American actors Harrison Ford and Kate Capshaw on the set of ‘Indiana Jones and the Temple of Doom’, directed by Steven Spielberg, 1984.
“For me, photography came about by necessity,” Sereny tells me from her home in Australia. Now retired, she lives between London, Rome and Sydney. “My husband was involved in a car accident, crashing into an artificial lake in Rome. Sitting by his bedside not knowing whether he would recuperate, the situation appeared very bleak. I could have been widowed with two small sons and no income. I knew that I had to do something. I had an artistic eye but couldn’t draw – suddenly, photography came to my mind.”
Some of Sereny’s first forays into photography were on the set of Mike Nichols’ blackly comic war film Catch 22. Kania comments that, “Even in these early shots, you can see what Eva’s trying to do in terms of capturing fleeting moments.”
As the young photographer began climbing the ranks of her industry, she found herself increasingly drawn to the art of cinema. “My passion for movie directing stems simply from the great directors of the moment that I found myself working with,” explains Sereny. “My influences are Spielberg, Bertolucci, Zinnemann, Truffaut, Visconti and Fellini, to mention just a few.”
Kania sees those cinematic inspirations as being central to Sereny’s evolving aesthetic. “The more interested she became in the actual process of filmmaking, the more that is reflected in her photos,” says the Creative Director. “She was learning the art of framing from the best cinematographers in the business. That’s a real asset, because working on set you’ve got to be able to deliver an image that the papers will print.”

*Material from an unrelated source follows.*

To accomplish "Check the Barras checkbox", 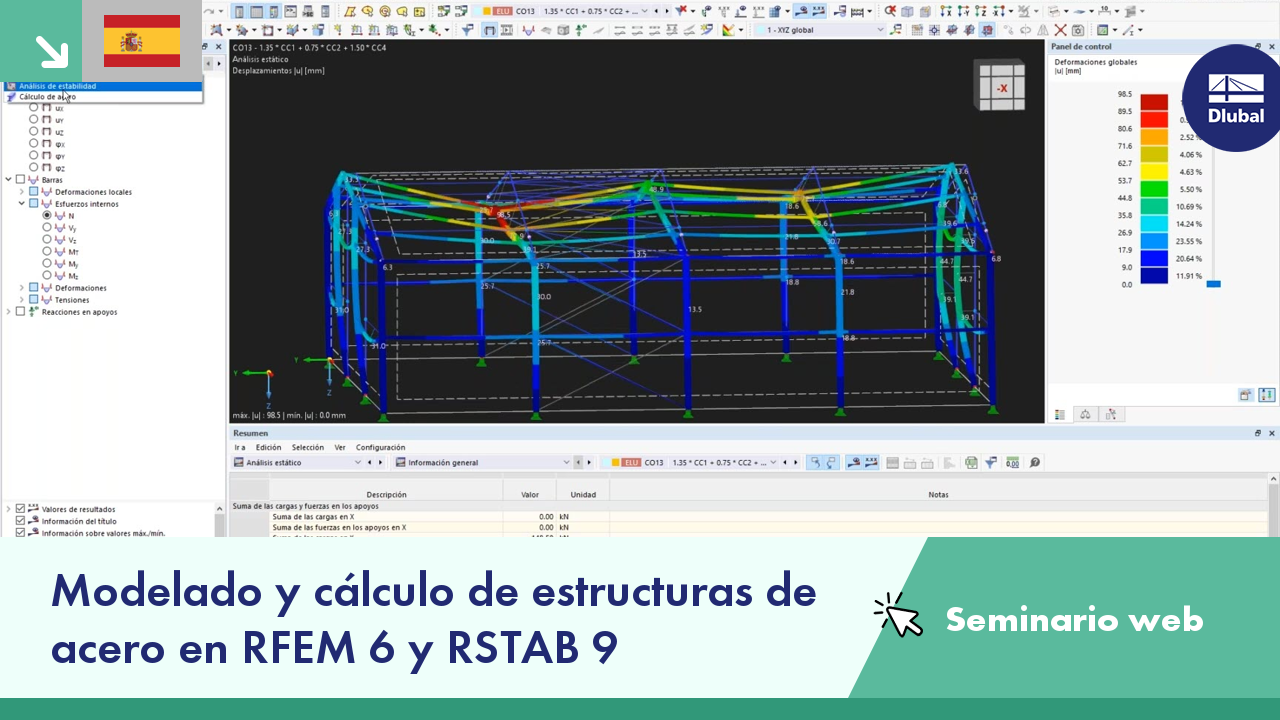I will pyautogui.click(x=21, y=179).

Later in her career Sereny moved into portrait work, capturing the likes of Meryl Streep and scooping commissions from Vogue, Harper’s Bazaar and The Sunday Time Magazine. It was then that Sereny’s people skills really came into their own. “You’re correct that there is a human connection, through my lens, to my subject,” the photographer tells me, with a degree of downplay. “I’ve been told that I get to the soul of the person I’m shooting.”
Those words couldn’t be truer of the time Sereny captured Paul Newman barefoot outside his Connecticut home clutching two beers, dressed in a ‘Get Really Stoned’ t-shirt (“in that image, he’s not Paul Newman but the average dude down the street – one who likes barbeques and sheds,” says Kania) or when she shot Pavarotti at home with his dogs and horse, only to discover that the roll of film was faulty, and had to persuade the great tenor to do a re-shoot.

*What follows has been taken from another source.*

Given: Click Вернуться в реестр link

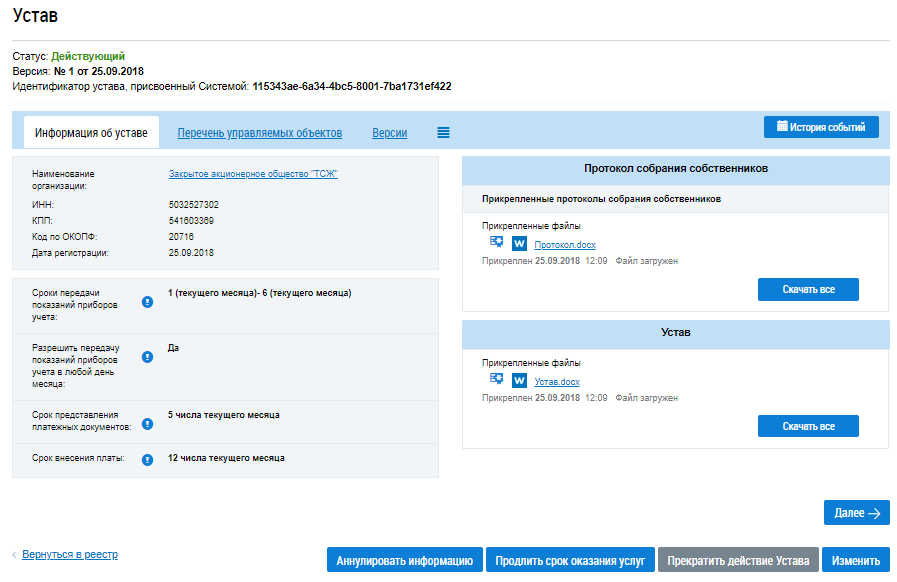Looking at the screenshot, I should pos(70,554).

“Eva had to develop a relationship with the subject quickly – the Romy Schneider sessions are extraordinary in that sense,” says Kania. “But she also worked with a great Hollywood actress of the 40s and 50s, Jennifer Jones. When Eva shot her, Jones was a woman in her seventies and it took her a while to warm up. It was only when Eva took her outside to her favourite space by the beach that she got a twinkle in her eye. That tells you a lot about Eva’s process.”
Sereny has stated that she “didn’t think about being a female photographer” and disregards the idea that she navigated a male-centric world, making a point of telling me that “when working on set, I wasn’t the only woman around. There were plenty of women from the makeup artists to the hair stylists, costumists, script ladies, and line producers.”
Women photographers, however, were in woefully short supply, and Sereny’s portfolio carries an undeniable legacy for the female lens jockeys who have followed in her footsteps.
More than that, Sereny’s archive serves as a great history of cinema in its own right, spanning arthouse European productions to big-budget franchises and everything in between. “She truly is a unique figure in photography,” says Kania. “One whose artistic voice deserves to be prominent.”